*Assigned task*
All lines holding the word "height" are to be copied from the records beneath.

*Listed entries*
..........
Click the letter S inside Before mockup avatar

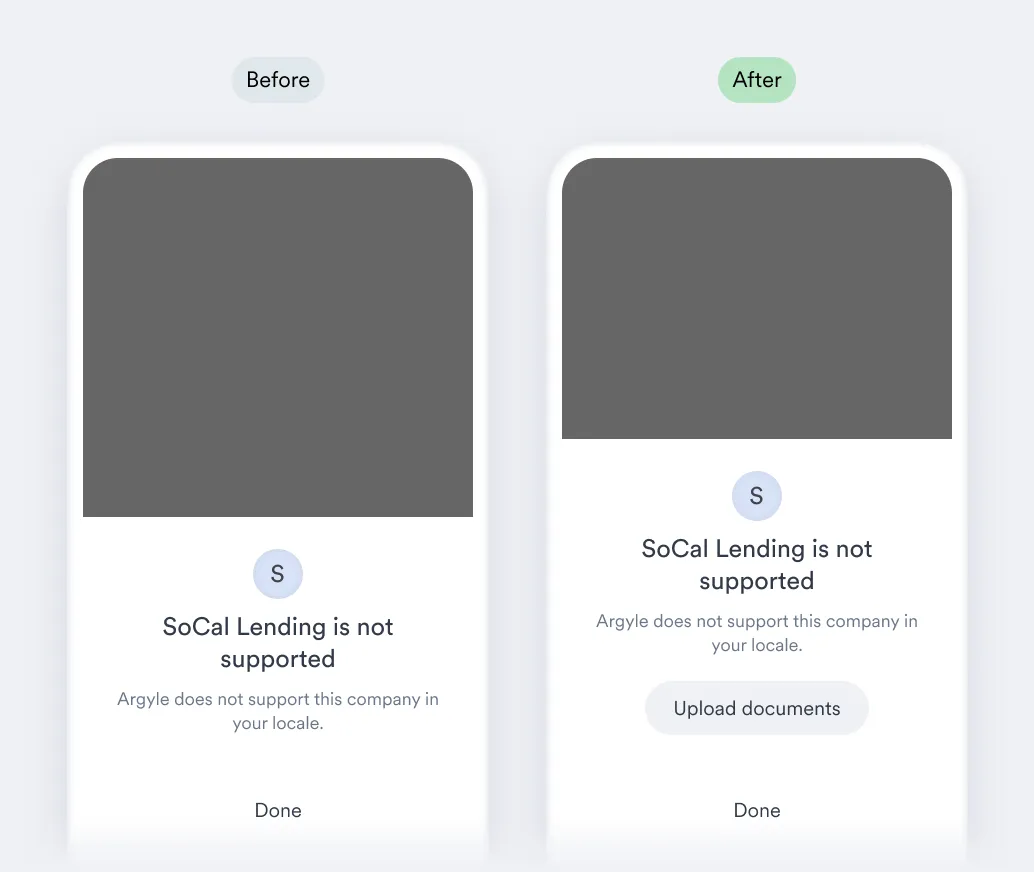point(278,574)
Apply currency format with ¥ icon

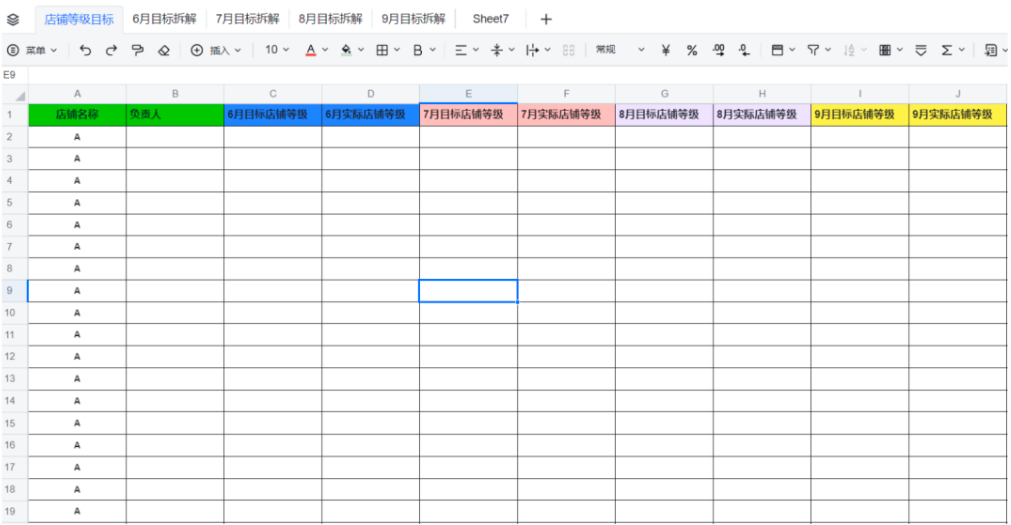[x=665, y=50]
..........
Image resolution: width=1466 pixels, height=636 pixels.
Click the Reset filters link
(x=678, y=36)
..........
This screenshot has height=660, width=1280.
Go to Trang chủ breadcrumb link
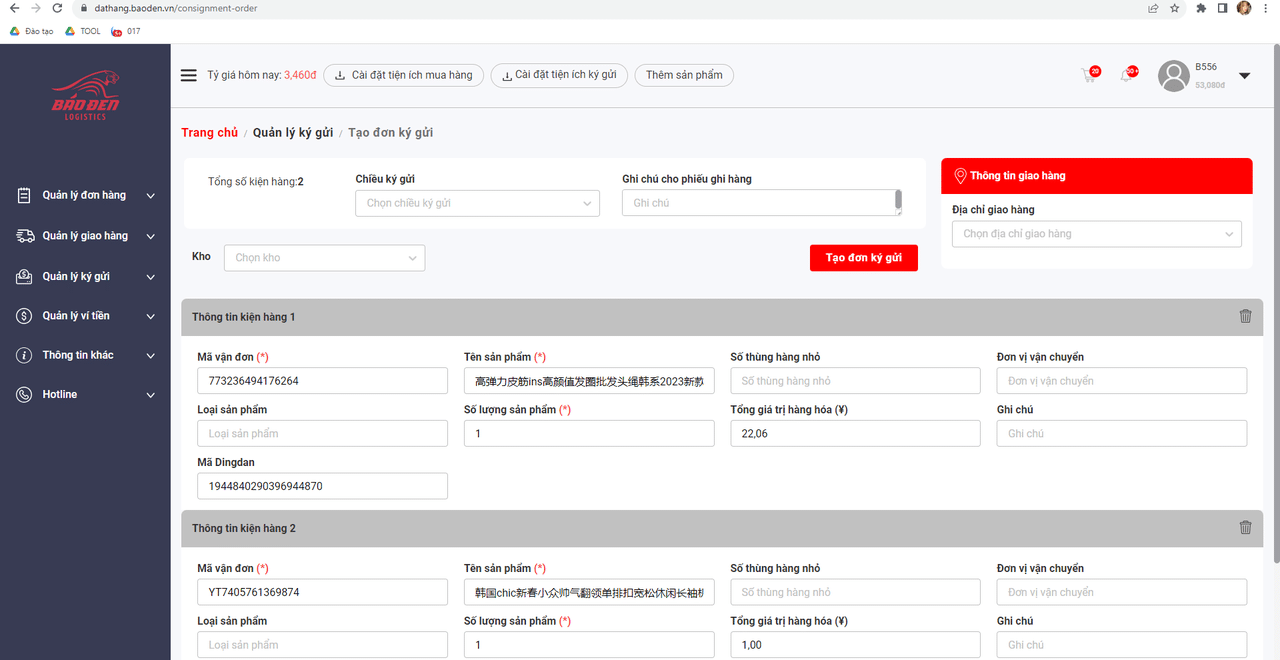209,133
..........
*Result below*
Image resolution: width=1466 pixels, height=636 pixels.
This screenshot has height=660, width=1280.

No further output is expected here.